Animal triste au Wilder | La chorégraphe Mélanie Demers ouvre le bal

Alors que la peinture n’est pas encore tout à fait sèche et que les parois des ascenseurs sont toujours recouvertes de contre-plaqué, l’Édifice Wilder vient de faire résonner ses premiers applaudissements avec une chorégraphie de Mélanie Demers, Animal triste, produite par sa compagnie, Mayday, à l’invitation de l’Agora de la danse.


Ça se passe dans la plus grande salle du Wilder, qui en compte quatre, soit l’Espace Françoise Sullivan pouvant accueillir 156 spectateurs dans ses fauteuils rouges. Et étonnamment, l’âme et les fantômes de l’Agora de la danse paraissent avoir survécu au déménagement de la rue Cherrier et s’être imprégnés déjà dans ce palais de la danse tout neuf qui fait envie à bien des pays sur la planète. Plus que jamais, Montréal est une ville de danse.

Au début d’Animal triste, nous sommes devant une scène jonchée d’un spaghetti de gros fils électriques jaune vif, et ceinturée de spots lumineux. Les quatre danseurs, Marc Boivin (président de la Fondation Jean-Pierre Perreault), Francis Ducharme, Chi Long (la seule fille) et Riley Sims (formé à The School of Toronto Dance Theatre), assis en retrait sur les côtés, nus dans la pénombre, se vêtissent progressivement.
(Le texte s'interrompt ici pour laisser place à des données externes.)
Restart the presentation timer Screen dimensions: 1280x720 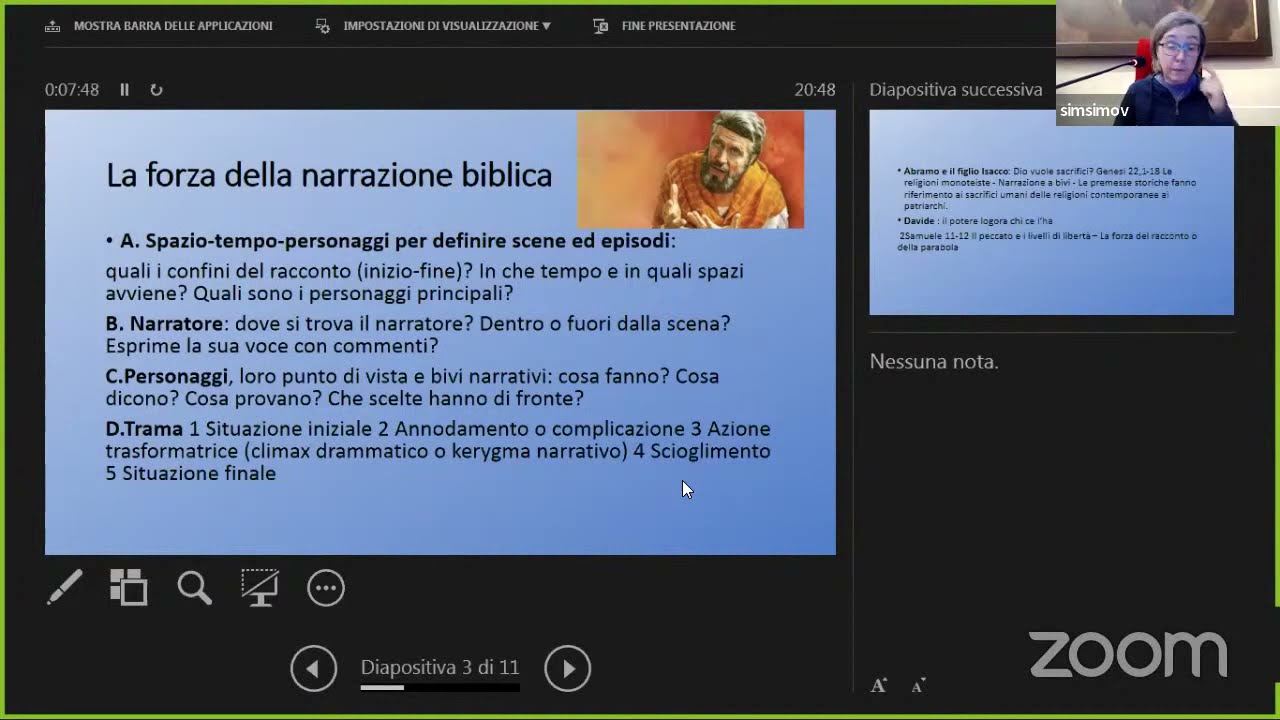[156, 90]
Puis, l’on ne sait pas ce qui nous attend, alors que la musique de plus en plus envahissante devient même angoissante.

« Dans la grande marche du monde, l’Homme n’est rien d’autre qu’un petit animal triste qui se console dans la beauté et baigne dans son désir d’immortalité », écrit Mélanie Demers dans le programme. Reconnue pour son engagement social, elle ajoute mettre en scène « un quatuor aux prises avec cette guerre intime qui se joue en filigrane, dans les revers et les détours du vivre ensemble ».
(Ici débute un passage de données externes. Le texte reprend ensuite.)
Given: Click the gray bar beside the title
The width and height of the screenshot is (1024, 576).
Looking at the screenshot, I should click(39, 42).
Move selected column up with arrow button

Née d’un père haïtien et d’une mère québécoise, la chorégraphe réussit très bien à ne pas faire montre de ses influences. Son style est singulier, non apparenté à quiconque, même si elle a dansé une bonne dizaine d’années avec la compagnie de Ginette Laurin, O Vertigo. Son vocabulaire chorégraphique, avec sa physicalité et son rythme, s’articule aussi bien entre un coït et un accouchement qu’en une démarche hiératique non narrative de ses danseurs ayant très peu de contacts entre eux, comme dans un clan dysfonctionnel pris pour vivre ensemble.

Sur cette scène de configuration carrée, éclairée sur ses quatre côtés, se démarque dès le départ la forte présence de Francis Ducharme, autant dans les mouvements minimalistes que dans la fureur du tracé chorégraphique dessiné par Mélanie Demers et les danseurs eux-mêmes.
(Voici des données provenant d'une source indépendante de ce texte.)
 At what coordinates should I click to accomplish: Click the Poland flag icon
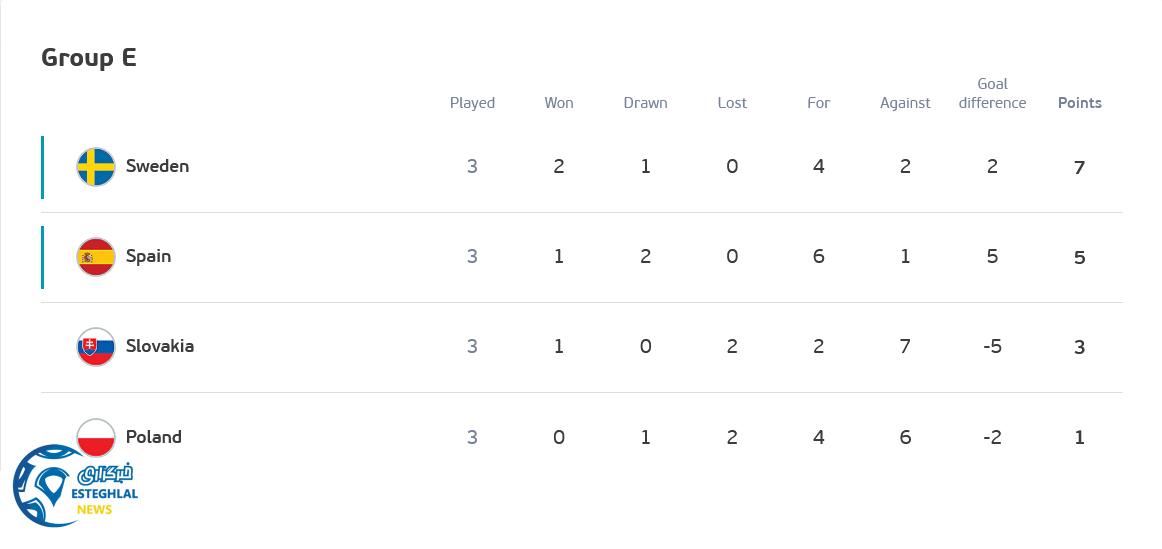coord(96,434)
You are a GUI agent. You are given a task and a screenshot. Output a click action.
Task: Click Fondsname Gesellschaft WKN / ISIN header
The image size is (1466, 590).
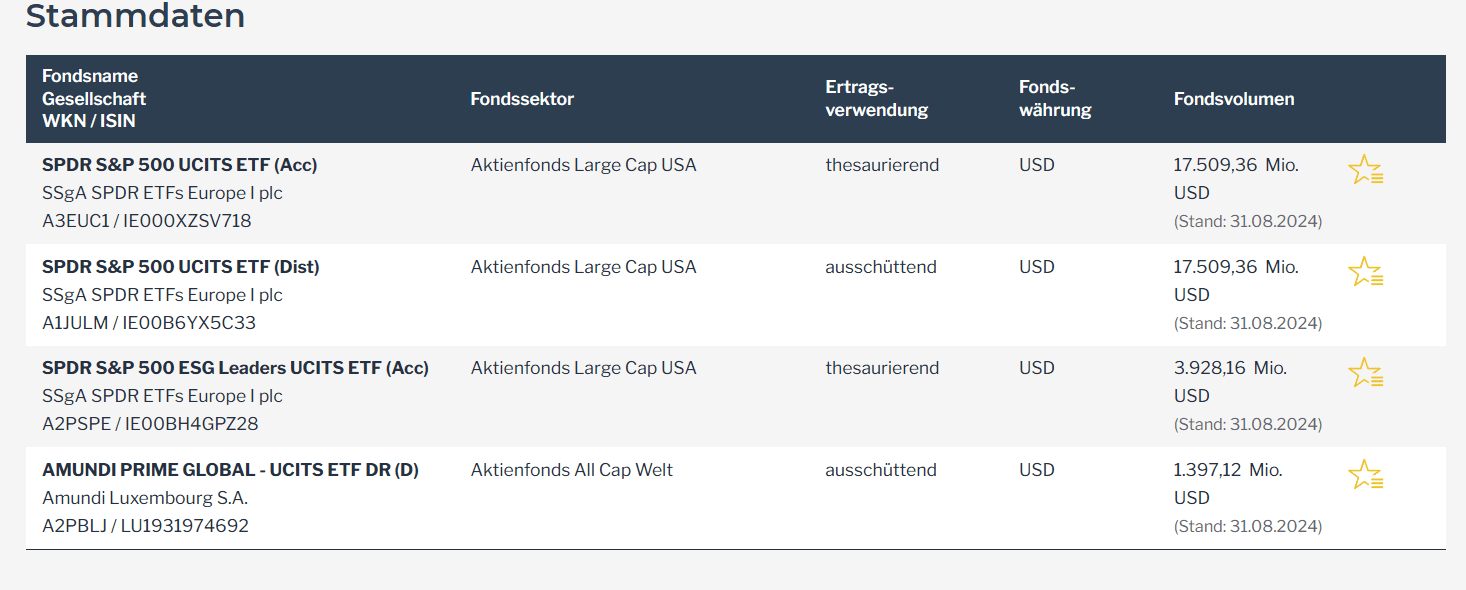click(x=94, y=99)
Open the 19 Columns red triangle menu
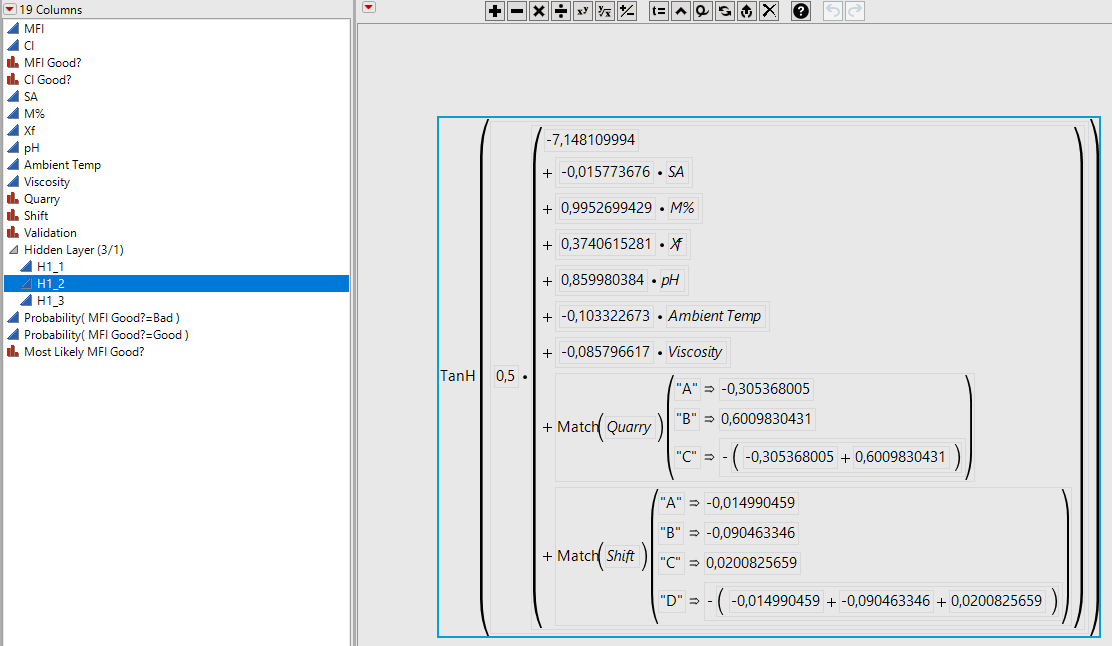The height and width of the screenshot is (646, 1112). point(11,9)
Francis Ducharme. Photo par Mathieu Doyon.

Francis Ducharme. Photo par Mathieu Doyon.

Cheveux très longs et barbe épaisse, vêtu tout en contraste d’une sorte de jupe en tissu léger blanc, sans oublier les colliers de perles partagés avec les trois autres danseurs, Francis Ducharme qui est aussi un excellent comédien, porte bien son nom. Il nous fait tout de suite tomber sous son charme, avec le curieux mélange d’animalité et de dandysme qui le caractérise.

Les musiques et ondes sonores conçues par Antoine Berthiaume et Jacques Poulin-Denis, tout comme la conception des lumières d’Alexandre Pilon-Guay, ajoutent à l’œuvre une dimension spectrale qui fait se parler les corps, entre statisme et emportement, entre amour et autodestruction. Le tout s’intègre parfaitement, et l’on souhaiterait que ce spectacle de tout juste une heure se prolonge.

Depuis sa fondation en 2007, la compagnie Mayday de Mélanie Demers compte une vingtaine de créations qui ont circulé en Amérique, en Europe, en Afrique et en Asie. On comprend pourquoi.